An exact copy of every record is required.
Given entries: Begin
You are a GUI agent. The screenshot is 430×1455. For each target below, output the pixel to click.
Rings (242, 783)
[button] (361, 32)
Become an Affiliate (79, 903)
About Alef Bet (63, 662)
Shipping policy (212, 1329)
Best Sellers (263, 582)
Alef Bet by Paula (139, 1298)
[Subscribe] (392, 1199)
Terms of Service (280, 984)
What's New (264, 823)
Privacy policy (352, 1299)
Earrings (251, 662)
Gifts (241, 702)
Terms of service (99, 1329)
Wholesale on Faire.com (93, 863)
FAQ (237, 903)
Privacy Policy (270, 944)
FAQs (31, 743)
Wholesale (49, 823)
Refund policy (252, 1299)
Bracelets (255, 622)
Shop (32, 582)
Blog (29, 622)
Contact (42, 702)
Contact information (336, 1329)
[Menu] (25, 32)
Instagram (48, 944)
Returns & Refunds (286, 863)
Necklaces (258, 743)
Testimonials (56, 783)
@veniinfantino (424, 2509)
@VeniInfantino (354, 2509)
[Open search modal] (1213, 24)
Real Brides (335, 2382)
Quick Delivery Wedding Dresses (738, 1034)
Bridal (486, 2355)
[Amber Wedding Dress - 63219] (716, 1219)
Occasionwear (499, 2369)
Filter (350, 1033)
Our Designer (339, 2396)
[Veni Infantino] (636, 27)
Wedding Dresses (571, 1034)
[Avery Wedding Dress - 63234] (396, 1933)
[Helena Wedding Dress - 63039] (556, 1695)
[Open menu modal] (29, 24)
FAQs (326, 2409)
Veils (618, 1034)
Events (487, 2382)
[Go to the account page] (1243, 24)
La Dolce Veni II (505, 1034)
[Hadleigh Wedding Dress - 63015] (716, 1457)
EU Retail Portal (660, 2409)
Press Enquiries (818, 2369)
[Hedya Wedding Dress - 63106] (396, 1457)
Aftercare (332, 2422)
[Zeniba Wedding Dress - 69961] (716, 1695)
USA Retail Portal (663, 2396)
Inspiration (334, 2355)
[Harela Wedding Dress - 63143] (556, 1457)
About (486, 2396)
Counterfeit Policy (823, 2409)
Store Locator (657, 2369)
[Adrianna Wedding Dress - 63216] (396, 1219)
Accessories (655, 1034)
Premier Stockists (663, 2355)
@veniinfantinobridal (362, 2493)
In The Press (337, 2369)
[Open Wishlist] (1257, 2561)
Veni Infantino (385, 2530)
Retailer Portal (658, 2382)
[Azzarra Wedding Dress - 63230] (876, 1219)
Given entries: End
- [Answer area]
You are a GUI agent. The screenshot is 430×1455. For each target below, output the pixel to click.
Rings (242, 783)
[button] (361, 32)
Become an Affiliate (79, 903)
About Alef Bet (63, 662)
Shipping policy (212, 1329)
Best Sellers (263, 582)
Alef Bet by Paula (139, 1298)
[Subscribe] (392, 1199)
Terms of Service (280, 984)
What's New (264, 823)
Privacy policy (352, 1299)
Earrings (251, 662)
Gifts (241, 702)
Terms of service (99, 1329)
Wholesale on Faire.com (93, 863)
FAQ (237, 903)
Privacy Policy (270, 944)
FAQs (31, 743)
Wholesale (49, 823)
Refund policy (252, 1299)
Bracelets (255, 622)
Shop (32, 582)
Blog (29, 622)
Contact (42, 702)
Contact information (336, 1329)
[Menu] (25, 32)
Instagram (48, 944)
Returns & Refunds (286, 863)
Necklaces (258, 743)
Testimonials (56, 783)
@veniinfantino (424, 2509)
@VeniInfantino (354, 2509)
[Open search modal] (1213, 24)
Real Brides (335, 2382)
Quick Delivery Wedding Dresses (738, 1034)
Bridal (486, 2355)
[Amber Wedding Dress - 63219] (716, 1219)
Occasionwear (499, 2369)
Filter (350, 1033)
Our Designer (339, 2396)
[Veni Infantino] (636, 27)
Wedding Dresses (571, 1034)
[Avery Wedding Dress - 63234] (396, 1933)
[Helena Wedding Dress - 63039] (556, 1695)
[Open menu modal] (29, 24)
FAQs (326, 2409)
Veils (618, 1034)
Events (487, 2382)
[Go to the account page] (1243, 24)
La Dolce Veni II (505, 1034)
[Hadleigh Wedding Dress - 63015] (716, 1457)
EU Retail Portal (660, 2409)
Press Enquiries (818, 2369)
[Hedya Wedding Dress - 63106] (396, 1457)
Aftercare (332, 2422)
[Zeniba Wedding Dress - 69961] (716, 1695)
USA Retail Portal (663, 2396)
Inspiration (334, 2355)
[Harela Wedding Dress - 63143] (556, 1457)
About (486, 2396)
Counterfeit Policy (823, 2409)
Store Locator (657, 2369)
[Adrianna Wedding Dress - 63216] (396, 1219)
Accessories (655, 1034)
Premier Stockists (663, 2355)
@veniinfantinobridal (362, 2493)
In The Press (337, 2369)
[Open Wishlist] (1257, 2561)
Veni Infantino (385, 2530)
Retailer Portal (658, 2382)
[Azzarra Wedding Dress - 63230] (876, 1219)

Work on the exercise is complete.